### What you have to do
What you give must be exactly the lines of the material from the first through the line that contains "Screen dimensions: 929x528", inclusive, and no others.

### The data
....

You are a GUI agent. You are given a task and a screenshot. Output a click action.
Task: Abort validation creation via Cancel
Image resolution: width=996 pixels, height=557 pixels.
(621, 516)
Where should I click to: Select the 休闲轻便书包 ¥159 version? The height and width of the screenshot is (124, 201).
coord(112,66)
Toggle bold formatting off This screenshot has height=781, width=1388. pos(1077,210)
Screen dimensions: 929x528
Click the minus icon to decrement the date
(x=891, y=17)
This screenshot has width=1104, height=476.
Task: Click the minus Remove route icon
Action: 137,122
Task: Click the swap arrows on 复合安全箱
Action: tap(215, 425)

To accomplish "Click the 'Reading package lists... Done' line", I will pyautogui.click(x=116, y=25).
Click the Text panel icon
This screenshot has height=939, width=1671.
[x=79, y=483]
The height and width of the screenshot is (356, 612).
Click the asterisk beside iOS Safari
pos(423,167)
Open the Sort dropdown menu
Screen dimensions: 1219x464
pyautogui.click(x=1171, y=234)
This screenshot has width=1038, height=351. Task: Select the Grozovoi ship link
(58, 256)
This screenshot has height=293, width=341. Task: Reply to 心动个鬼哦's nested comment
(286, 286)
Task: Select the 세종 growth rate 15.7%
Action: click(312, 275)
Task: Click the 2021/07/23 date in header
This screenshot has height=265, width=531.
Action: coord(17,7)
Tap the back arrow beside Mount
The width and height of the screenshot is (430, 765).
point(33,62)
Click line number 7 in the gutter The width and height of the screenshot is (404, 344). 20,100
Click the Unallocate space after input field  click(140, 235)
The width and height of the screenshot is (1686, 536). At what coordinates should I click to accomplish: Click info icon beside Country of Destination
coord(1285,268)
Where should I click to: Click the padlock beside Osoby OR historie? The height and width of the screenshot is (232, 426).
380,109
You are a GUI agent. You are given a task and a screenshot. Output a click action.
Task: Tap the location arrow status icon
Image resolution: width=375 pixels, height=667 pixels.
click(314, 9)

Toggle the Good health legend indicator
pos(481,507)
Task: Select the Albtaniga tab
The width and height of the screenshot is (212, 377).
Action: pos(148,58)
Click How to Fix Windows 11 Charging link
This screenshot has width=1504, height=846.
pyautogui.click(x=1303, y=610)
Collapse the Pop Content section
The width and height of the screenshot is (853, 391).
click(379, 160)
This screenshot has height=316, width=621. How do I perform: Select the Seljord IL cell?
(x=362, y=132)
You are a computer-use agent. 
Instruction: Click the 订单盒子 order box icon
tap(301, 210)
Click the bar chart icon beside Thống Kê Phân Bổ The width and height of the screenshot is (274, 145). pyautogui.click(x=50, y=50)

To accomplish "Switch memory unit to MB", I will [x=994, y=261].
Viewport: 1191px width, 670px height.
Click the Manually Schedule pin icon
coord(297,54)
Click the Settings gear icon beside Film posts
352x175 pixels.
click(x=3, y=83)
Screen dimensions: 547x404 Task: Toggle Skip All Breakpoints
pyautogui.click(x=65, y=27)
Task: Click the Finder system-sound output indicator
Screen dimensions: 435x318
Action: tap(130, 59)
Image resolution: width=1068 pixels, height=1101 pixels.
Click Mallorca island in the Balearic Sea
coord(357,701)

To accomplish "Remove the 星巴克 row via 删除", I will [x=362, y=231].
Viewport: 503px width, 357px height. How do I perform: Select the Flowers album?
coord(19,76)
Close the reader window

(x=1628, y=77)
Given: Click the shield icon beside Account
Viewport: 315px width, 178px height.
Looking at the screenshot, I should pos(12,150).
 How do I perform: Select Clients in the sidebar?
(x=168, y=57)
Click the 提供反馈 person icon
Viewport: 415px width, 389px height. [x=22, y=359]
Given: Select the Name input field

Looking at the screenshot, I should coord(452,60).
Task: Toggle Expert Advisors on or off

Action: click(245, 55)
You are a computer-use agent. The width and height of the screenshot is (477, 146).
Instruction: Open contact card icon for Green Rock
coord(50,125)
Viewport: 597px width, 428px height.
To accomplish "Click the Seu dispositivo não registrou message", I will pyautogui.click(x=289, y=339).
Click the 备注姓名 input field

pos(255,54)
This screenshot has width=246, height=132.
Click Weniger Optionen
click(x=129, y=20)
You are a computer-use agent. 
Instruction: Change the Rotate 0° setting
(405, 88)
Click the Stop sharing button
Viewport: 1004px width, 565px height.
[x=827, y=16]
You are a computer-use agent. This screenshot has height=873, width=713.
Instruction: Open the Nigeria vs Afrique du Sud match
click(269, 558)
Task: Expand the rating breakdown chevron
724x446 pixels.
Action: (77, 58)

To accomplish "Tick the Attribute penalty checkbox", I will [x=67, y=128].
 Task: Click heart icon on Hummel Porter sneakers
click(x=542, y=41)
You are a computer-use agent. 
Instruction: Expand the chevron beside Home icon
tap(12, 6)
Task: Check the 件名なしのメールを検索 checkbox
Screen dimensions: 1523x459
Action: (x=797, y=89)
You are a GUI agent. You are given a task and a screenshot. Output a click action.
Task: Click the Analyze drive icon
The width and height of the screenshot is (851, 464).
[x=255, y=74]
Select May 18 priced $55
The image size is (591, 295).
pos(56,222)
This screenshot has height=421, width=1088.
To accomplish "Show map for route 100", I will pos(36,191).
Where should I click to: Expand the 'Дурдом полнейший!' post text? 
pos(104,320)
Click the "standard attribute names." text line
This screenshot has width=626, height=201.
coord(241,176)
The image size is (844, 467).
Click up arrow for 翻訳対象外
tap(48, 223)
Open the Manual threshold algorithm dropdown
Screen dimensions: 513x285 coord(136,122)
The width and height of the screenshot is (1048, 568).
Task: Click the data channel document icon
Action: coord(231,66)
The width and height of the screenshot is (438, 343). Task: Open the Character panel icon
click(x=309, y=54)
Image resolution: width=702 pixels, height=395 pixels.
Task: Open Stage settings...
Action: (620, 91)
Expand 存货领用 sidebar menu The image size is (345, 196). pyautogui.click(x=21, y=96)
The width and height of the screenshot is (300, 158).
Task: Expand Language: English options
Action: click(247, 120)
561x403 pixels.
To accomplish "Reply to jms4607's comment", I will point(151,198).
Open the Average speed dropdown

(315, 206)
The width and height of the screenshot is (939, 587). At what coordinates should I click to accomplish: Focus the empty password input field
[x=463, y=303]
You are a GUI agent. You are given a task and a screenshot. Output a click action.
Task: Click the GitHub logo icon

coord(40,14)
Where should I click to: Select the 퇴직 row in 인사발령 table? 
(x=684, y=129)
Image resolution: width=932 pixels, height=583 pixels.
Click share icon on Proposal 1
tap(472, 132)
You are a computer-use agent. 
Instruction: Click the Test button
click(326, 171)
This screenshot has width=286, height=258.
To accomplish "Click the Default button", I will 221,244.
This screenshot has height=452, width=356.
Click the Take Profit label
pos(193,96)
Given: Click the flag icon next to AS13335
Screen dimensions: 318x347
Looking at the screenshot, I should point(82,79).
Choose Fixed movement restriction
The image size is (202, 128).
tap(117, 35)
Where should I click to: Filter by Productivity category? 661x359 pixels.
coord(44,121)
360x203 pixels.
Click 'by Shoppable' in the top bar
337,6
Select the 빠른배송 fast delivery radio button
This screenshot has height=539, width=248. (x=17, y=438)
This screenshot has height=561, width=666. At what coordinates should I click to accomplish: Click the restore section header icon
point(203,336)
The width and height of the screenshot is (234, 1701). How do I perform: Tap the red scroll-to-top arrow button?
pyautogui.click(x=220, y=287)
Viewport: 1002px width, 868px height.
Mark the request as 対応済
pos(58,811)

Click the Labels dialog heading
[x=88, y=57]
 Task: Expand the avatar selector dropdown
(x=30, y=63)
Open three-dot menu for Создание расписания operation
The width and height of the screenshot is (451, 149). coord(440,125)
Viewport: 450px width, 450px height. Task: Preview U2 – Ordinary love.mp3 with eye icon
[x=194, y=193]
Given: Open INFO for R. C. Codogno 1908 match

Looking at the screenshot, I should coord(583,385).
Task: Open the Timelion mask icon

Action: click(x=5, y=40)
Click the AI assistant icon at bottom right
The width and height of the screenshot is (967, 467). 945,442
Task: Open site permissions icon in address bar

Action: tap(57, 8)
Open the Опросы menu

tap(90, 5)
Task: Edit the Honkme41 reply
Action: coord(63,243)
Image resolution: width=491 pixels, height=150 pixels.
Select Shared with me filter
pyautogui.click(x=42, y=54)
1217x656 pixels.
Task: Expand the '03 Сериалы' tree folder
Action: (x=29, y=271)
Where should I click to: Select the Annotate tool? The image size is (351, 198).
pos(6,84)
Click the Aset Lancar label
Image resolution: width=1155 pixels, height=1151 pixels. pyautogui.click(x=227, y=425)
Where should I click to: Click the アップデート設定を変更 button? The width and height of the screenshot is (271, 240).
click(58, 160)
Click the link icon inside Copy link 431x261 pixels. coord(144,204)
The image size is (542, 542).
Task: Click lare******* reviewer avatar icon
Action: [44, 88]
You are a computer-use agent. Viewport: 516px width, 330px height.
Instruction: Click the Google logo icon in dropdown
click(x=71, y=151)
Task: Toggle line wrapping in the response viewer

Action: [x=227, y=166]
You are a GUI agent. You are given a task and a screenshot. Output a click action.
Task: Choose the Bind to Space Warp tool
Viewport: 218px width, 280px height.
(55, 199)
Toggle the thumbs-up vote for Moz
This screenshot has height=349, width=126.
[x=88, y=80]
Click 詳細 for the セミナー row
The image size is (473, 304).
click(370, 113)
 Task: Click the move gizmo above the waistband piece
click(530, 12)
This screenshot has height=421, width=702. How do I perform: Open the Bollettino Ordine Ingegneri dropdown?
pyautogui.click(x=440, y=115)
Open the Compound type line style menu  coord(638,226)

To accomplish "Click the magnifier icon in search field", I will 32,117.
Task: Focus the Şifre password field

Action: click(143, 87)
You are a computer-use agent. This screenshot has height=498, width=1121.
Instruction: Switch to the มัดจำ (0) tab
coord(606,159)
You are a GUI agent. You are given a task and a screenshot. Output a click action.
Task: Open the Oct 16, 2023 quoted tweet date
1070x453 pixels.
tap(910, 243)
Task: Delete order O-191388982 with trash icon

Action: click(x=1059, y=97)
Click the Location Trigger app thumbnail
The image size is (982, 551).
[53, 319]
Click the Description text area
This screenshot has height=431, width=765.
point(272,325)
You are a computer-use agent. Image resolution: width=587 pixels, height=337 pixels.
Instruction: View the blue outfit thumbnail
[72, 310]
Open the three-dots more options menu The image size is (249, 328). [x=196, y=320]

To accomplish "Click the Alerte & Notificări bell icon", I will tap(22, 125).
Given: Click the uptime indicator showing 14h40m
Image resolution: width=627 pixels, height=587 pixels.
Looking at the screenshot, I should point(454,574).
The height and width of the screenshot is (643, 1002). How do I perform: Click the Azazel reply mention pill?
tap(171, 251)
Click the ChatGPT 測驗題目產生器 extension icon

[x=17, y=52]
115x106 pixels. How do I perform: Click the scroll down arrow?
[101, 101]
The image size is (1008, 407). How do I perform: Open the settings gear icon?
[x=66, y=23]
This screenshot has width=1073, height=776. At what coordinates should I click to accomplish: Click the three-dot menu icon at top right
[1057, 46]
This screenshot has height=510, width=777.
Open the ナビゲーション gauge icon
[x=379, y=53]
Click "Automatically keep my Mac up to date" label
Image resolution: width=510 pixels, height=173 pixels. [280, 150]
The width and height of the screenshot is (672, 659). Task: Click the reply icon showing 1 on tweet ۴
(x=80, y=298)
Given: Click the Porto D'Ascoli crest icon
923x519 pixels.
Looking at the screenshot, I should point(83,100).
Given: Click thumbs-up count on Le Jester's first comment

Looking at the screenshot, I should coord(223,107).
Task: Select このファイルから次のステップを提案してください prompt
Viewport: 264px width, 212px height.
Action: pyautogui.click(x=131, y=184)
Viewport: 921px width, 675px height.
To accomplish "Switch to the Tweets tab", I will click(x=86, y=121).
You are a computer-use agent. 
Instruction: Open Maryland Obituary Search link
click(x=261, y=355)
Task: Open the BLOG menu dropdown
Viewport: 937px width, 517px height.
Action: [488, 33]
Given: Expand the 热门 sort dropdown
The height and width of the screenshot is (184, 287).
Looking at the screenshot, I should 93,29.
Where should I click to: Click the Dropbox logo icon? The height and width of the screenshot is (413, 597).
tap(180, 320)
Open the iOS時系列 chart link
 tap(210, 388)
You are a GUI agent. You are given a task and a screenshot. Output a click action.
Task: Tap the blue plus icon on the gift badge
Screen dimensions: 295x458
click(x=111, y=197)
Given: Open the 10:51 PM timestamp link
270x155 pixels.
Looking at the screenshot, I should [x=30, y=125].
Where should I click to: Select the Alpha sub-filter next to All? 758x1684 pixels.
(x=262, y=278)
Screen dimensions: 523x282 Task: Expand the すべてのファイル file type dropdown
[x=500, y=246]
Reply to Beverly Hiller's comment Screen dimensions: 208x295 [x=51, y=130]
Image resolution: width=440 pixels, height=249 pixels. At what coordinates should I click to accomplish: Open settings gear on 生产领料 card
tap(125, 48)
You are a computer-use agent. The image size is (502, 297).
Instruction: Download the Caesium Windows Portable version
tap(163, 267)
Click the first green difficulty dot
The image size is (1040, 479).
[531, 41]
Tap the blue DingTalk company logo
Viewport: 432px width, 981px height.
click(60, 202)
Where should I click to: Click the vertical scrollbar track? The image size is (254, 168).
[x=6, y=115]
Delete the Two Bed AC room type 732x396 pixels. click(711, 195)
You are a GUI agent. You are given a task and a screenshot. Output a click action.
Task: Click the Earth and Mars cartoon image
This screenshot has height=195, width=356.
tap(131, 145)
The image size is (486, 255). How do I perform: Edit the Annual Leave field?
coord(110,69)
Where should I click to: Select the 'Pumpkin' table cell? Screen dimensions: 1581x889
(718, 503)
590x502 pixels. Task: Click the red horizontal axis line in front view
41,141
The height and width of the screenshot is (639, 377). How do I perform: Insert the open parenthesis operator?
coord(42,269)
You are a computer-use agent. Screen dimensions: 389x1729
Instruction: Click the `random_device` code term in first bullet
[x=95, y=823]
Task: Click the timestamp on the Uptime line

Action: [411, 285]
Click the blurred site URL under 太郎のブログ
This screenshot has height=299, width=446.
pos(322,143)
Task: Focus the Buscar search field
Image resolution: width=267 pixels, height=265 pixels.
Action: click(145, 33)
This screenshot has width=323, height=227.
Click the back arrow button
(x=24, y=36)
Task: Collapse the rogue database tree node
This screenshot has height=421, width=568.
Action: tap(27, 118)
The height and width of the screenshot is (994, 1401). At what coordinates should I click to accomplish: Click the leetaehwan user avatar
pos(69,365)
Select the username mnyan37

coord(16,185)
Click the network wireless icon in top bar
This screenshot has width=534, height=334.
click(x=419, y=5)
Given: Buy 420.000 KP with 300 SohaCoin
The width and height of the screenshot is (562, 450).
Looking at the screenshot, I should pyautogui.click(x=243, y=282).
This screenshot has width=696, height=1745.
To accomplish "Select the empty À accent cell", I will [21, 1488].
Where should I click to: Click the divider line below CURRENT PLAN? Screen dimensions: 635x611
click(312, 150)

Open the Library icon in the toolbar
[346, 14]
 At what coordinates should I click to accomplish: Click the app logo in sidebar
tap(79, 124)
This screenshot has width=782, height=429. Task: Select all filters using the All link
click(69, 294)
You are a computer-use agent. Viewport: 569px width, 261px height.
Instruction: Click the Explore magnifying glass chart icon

....

### Reply to the task
You are a GUI agent. You are given a task and a screenshot. Output a click action.
Task: Abort validation creation via Cancel
Image resolution: width=996 pixels, height=557 pixels.
(621, 516)
Where should I click to: Select the 休闲轻便书包 ¥159 version? The height and width of the screenshot is (124, 201).
coord(112,66)
Toggle bold formatting off This screenshot has height=781, width=1388. pos(1077,210)
Screen dimensions: 929x528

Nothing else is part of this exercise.